とある蛇の話

転生……?




「っぷはっ!?」



目覚まし時計に叩き起こされて、急いでベッドから背を上げるように、僕は飛び起きた。



背を上げてみると、そこは海の浜辺近いところだった。



近くにいた水着を着た、小さな女の子。




「ギャァァァーーー!!!」と雄叫びを開けて僕の元から去っていく。




ーーー………あれ!?人間!?どうして!?




驚くことは、実に容易いことだった。


人間と天界人の変化は、独特な匂いで区別が出来るからだ。



人間は動物臭い匂いで、天界住人は甘い果実をもぎ取ったような嗅覚をつく。



ここは全体的に、ものすごく人間臭い。



移動してきた先が天界だと思っていたからこそ、驚きも2倍だ。



手をかざそうとするけれど、どこにも手は出てこなくてーーー。




ーーー………なんか、鱗が多くない?




体全身を見渡そうと、グルグル視界を巡らすけれど手足が見えないどころか、自分の胴体も見えない。

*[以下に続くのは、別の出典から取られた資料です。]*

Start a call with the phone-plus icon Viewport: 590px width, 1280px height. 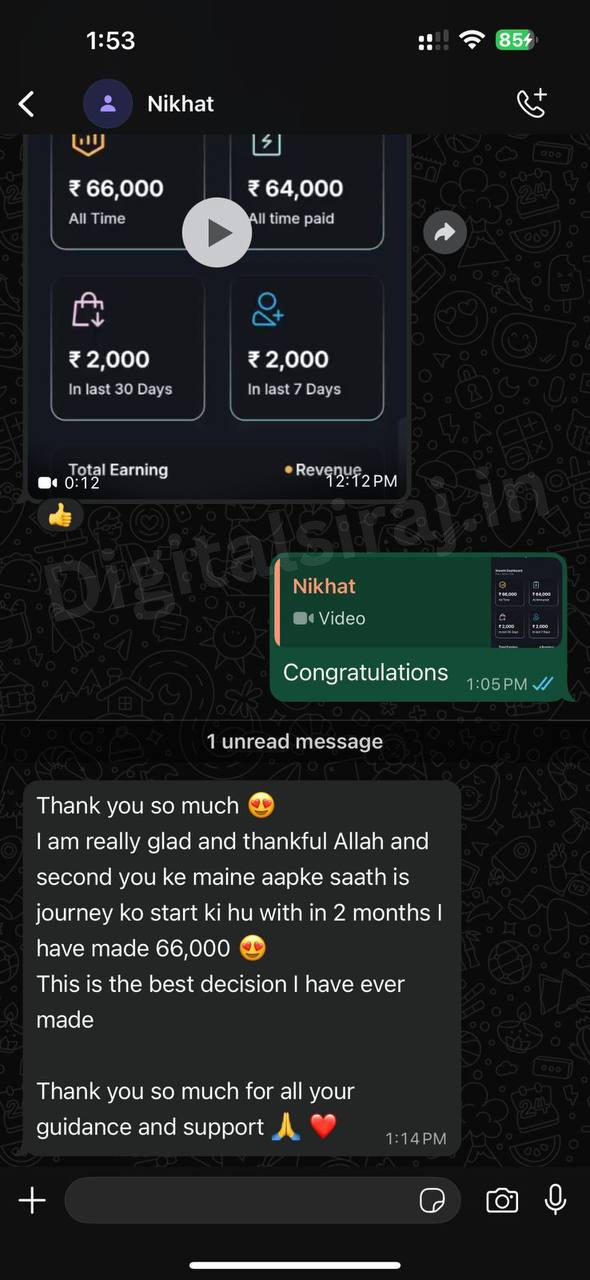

嫌な予感がしたから、海に映し出された僕の姿をゆっくり見る。




細長い胴体は、手足は密着して人間の形をしていなかった。



頭だと思われるその顔は、鋭い赤い瞳孔を宿すつり上がった眼球が2つ埋め込まれている。



ーーー白い………蛇?





右に首を動かしてみた。




同じ様に動く。




尻尾を両サイド振ってみる。



怖いぐらいにシンクロしてる。




「えっーーーー!?!?!」




人間界に来たと思ったら、蛇に転生していたみたい………。





悲しい雄叫びも虚しく、激しいかすれたような声しか出ない。




蛇に確かに声帯というものは存在しない。




だからこそ助けを求めようとしても、誰も手を差し伸べてくれる人は居ないわけで。




「おぉ!!なんじゃお前!!」




釣りをしているおじさんに捕まって、餌にされそうになったりーー。




「警察ですか!?蛇が娘に噛みつこうとしてるんです!!」




凶暴で毒蛇だと、親子連れのお母さんに勘違いされたりしてーーー。





ーーー助けを求めてるのに、誰も助けてくれないよ………酷い………!!





ヘトヘトになって、走って逃げたような疲労が僕を襲ったのは夜中の十二時だった。




薄暗い住宅街は不気味で、仲間一人いたりしない空虚とした田舎町。




天敵である猫も、数匹うろちょろしていたから良からぬ考えが広まる。




ーーこのままじゃ、食べられちゃうかもしれない……何処かに雨宿りみたいな場所見つけないと………。




天界に帰りたいという欲求や焦りになんとか蓋をして、とある古民家の敷地内にひれ伏せる。





ーーー電気ついてないし………誰もいないよね。中庭っぽいけど疲れちゃった………。寝よう……。